#### Problem:
Down to the last character, write out the records below.

Items from a dataset
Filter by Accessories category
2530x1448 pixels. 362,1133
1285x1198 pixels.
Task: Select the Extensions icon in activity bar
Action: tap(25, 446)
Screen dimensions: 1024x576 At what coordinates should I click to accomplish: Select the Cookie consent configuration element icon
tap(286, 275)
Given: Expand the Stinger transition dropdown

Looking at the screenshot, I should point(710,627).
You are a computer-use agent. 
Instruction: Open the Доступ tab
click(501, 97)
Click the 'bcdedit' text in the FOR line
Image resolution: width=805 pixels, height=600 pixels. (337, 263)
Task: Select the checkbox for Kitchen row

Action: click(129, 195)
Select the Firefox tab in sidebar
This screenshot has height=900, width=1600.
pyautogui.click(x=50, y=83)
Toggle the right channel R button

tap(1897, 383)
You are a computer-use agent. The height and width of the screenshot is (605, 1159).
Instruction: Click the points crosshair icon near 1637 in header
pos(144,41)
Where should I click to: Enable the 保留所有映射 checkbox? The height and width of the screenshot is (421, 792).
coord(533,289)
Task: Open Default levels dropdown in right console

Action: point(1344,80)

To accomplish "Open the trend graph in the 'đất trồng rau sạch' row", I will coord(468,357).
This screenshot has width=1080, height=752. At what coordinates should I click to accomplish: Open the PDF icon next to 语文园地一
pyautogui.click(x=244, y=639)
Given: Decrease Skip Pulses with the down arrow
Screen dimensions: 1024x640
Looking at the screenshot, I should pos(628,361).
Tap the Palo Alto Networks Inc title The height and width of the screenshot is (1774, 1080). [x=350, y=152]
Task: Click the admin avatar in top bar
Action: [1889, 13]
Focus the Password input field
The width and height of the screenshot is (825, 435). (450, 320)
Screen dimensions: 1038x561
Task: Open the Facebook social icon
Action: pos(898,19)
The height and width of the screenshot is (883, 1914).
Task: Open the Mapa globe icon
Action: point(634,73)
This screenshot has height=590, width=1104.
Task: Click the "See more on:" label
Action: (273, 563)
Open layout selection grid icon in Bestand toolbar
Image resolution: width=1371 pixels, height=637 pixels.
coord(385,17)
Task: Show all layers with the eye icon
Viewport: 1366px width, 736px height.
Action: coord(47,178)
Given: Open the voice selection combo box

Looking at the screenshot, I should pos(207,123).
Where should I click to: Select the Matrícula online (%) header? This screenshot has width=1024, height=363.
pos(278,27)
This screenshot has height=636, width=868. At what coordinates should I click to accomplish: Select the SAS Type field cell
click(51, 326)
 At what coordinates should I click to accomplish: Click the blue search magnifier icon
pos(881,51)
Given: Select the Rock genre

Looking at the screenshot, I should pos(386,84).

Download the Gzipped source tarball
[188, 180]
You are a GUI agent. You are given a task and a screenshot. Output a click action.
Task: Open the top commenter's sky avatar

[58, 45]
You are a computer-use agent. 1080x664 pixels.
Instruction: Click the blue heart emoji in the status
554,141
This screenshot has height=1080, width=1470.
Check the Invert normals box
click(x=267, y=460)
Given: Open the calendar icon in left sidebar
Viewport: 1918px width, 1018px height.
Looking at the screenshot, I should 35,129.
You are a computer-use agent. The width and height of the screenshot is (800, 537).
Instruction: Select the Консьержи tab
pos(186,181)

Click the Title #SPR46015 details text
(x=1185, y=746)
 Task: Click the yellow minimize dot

#### Written response:
Filter by Accessories category
2530x1448 pixels. 362,1133
1285x1198 pixels.
Task: Select the Extensions icon in activity bar
Action: tap(25, 446)
Screen dimensions: 1024x576 At what coordinates should I click to accomplish: Select the Cookie consent configuration element icon
tap(286, 275)
Given: Expand the Stinger transition dropdown

Looking at the screenshot, I should point(710,627).
You are a computer-use agent. 
Instruction: Open the Доступ tab
click(501, 97)
Click the 'bcdedit' text in the FOR line
Image resolution: width=805 pixels, height=600 pixels. (337, 263)
Task: Select the checkbox for Kitchen row

Action: click(129, 195)
Select the Firefox tab in sidebar
This screenshot has height=900, width=1600.
pyautogui.click(x=50, y=83)
Toggle the right channel R button

tap(1897, 383)
You are a computer-use agent. The height and width of the screenshot is (605, 1159).
Instruction: Click the points crosshair icon near 1637 in header
pos(144,41)
Where should I click to: Enable the 保留所有映射 checkbox? The height and width of the screenshot is (421, 792).
coord(533,289)
Task: Open Default levels dropdown in right console

Action: point(1344,80)

To accomplish "Open the trend graph in the 'đất trồng rau sạch' row", I will coord(468,357).
This screenshot has width=1080, height=752. At what coordinates should I click to accomplish: Open the PDF icon next to 语文园地一
pyautogui.click(x=244, y=639)
Given: Decrease Skip Pulses with the down arrow
Screen dimensions: 1024x640
Looking at the screenshot, I should pos(628,361).
Tap the Palo Alto Networks Inc title The height and width of the screenshot is (1774, 1080). [x=350, y=152]
Task: Click the admin avatar in top bar
Action: [1889, 13]
Focus the Password input field
The width and height of the screenshot is (825, 435). (450, 320)
Screen dimensions: 1038x561
Task: Open the Facebook social icon
Action: pos(898,19)
The height and width of the screenshot is (883, 1914).
Task: Open the Mapa globe icon
Action: point(634,73)
This screenshot has height=590, width=1104.
Task: Click the "See more on:" label
Action: (273, 563)
Open layout selection grid icon in Bestand toolbar
Image resolution: width=1371 pixels, height=637 pixels.
coord(385,17)
Task: Show all layers with the eye icon
Viewport: 1366px width, 736px height.
Action: coord(47,178)
Given: Open the voice selection combo box

Looking at the screenshot, I should pos(207,123).
Where should I click to: Select the Matrícula online (%) header? This screenshot has width=1024, height=363.
pos(278,27)
This screenshot has height=636, width=868. At what coordinates should I click to accomplish: Select the SAS Type field cell
click(51, 326)
 At what coordinates should I click to accomplish: Click the blue search magnifier icon
pos(881,51)
Given: Select the Rock genre

Looking at the screenshot, I should pos(386,84).

Download the Gzipped source tarball
[188, 180]
You are a GUI agent. You are given a task and a screenshot. Output a click action.
Task: Open the top commenter's sky avatar

[58, 45]
You are a computer-use agent. 1080x664 pixels.
Instruction: Click the blue heart emoji in the status
554,141
This screenshot has height=1080, width=1470.
Check the Invert normals box
click(x=267, y=460)
Given: Open the calendar icon in left sidebar
Viewport: 1918px width, 1018px height.
Looking at the screenshot, I should 35,129.
You are a computer-use agent. The width and height of the screenshot is (800, 537).
Instruction: Select the Консьержи tab
pos(186,181)

Click the Title #SPR46015 details text
(x=1185, y=746)
 Task: Click the yellow minimize dot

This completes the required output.